Following our tour of the four classical elements, this term the Science and Literature Reading Group looks to the fifth: aether. Our first three meetings focus on ways in which ethereal concepts have been used: as a vehicle for the imagination; as a medium for interconnection; and as a means of communication. The final meeting will celebrate completing the elementary series with a found poetry workshop using all of the texts we have read and discussed over the past year.
All are welcome to join in our wide-ranging and friendly conversations, which take place at Darwin College on selected Monday evenings from 7.30–9pm. The group is organised by Melanie Keene and Charissa Varma.
For recaps, further readings, news, and other updates, please follow us on Twitter @scilitreadgrp or follow this blog.
22nd January – Imagination
- Anna Laetitia Barbauld, ‘A Summer Evening’s Meditation’, (1773).

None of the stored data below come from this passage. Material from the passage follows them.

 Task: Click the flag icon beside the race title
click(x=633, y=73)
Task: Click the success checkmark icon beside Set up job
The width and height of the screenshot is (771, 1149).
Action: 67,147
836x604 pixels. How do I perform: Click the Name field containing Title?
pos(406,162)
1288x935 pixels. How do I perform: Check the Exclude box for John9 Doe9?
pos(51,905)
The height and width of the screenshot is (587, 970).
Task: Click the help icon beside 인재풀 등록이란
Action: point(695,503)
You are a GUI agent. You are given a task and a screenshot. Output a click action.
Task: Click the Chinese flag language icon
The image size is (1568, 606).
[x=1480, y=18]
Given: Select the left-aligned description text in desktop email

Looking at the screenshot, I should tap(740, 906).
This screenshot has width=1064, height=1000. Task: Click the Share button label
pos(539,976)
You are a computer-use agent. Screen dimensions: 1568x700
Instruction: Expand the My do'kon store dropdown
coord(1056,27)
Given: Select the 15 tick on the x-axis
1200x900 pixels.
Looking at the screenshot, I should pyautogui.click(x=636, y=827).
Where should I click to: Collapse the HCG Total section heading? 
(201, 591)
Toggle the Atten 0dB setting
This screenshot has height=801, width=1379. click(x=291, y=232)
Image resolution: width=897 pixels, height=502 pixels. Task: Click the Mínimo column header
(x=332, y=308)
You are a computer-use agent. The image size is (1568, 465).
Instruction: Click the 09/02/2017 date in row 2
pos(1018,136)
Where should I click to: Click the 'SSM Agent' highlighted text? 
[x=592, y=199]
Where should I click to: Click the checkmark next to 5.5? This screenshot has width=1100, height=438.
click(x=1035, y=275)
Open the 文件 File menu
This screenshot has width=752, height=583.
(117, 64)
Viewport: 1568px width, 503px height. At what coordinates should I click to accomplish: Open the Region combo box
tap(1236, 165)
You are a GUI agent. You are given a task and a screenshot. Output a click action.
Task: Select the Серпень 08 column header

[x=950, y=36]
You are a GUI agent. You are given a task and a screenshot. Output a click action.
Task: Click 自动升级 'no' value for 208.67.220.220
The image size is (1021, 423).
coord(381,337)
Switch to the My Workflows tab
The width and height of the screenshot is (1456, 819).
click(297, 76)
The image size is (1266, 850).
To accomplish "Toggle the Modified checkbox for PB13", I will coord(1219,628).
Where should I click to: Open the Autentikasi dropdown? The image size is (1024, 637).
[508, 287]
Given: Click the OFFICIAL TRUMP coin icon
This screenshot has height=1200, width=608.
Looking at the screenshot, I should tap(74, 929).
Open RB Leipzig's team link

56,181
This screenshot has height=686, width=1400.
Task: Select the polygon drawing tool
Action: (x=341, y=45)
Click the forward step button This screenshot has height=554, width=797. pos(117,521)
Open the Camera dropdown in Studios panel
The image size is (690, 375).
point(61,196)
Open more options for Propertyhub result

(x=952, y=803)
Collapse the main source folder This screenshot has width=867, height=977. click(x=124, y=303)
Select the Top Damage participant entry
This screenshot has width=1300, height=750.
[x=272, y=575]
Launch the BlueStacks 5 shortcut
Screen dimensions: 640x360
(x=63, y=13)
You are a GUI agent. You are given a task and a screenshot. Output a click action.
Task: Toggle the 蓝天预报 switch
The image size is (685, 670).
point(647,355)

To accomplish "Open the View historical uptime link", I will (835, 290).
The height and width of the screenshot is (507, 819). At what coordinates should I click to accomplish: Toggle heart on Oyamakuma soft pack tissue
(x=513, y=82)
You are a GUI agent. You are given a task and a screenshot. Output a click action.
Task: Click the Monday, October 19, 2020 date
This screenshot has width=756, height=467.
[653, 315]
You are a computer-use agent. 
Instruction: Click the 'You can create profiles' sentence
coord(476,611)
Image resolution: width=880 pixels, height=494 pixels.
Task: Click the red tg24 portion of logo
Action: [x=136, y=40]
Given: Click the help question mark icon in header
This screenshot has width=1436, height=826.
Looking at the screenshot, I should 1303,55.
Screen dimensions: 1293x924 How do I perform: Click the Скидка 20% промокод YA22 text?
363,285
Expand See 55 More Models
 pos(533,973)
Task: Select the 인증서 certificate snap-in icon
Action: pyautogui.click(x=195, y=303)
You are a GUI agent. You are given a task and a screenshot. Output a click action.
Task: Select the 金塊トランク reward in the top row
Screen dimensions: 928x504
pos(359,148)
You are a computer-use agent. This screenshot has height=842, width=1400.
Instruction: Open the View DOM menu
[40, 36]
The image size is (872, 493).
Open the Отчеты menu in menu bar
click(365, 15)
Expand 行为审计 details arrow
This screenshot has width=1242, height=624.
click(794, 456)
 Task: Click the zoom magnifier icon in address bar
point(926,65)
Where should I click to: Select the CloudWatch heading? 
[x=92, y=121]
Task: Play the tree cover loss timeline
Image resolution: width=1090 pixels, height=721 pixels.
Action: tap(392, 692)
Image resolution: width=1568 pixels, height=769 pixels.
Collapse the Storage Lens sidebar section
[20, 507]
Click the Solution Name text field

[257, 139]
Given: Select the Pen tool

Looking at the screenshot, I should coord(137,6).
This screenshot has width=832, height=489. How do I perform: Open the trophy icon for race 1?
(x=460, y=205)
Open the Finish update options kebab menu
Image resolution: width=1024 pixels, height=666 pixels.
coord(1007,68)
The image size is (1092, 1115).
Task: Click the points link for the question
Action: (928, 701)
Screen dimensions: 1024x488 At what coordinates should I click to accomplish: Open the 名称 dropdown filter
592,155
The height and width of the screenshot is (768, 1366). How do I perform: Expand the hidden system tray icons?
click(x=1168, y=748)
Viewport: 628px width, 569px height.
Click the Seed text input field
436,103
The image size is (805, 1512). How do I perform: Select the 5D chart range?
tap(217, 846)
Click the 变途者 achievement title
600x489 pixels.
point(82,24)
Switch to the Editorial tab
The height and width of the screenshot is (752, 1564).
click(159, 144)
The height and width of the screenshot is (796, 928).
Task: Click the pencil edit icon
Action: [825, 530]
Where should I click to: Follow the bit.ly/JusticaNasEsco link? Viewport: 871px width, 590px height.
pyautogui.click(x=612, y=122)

- John Tyndall, The Scientific Use of the Imagination (1870).
5th February – Connection
- John Davidson, ‘Fleet Street’ (1909).
- Oliver Lodge, Ether and Reality (1925), ch. 2, ‘Fundamental notions about an ether’, 33-46.
26th February – Communication
- Rudyard Kipling, ‘Wireless’ (1902).
- Philip R. Coursey, ‘Interplanetary Wireless?’, Wireless World (1920).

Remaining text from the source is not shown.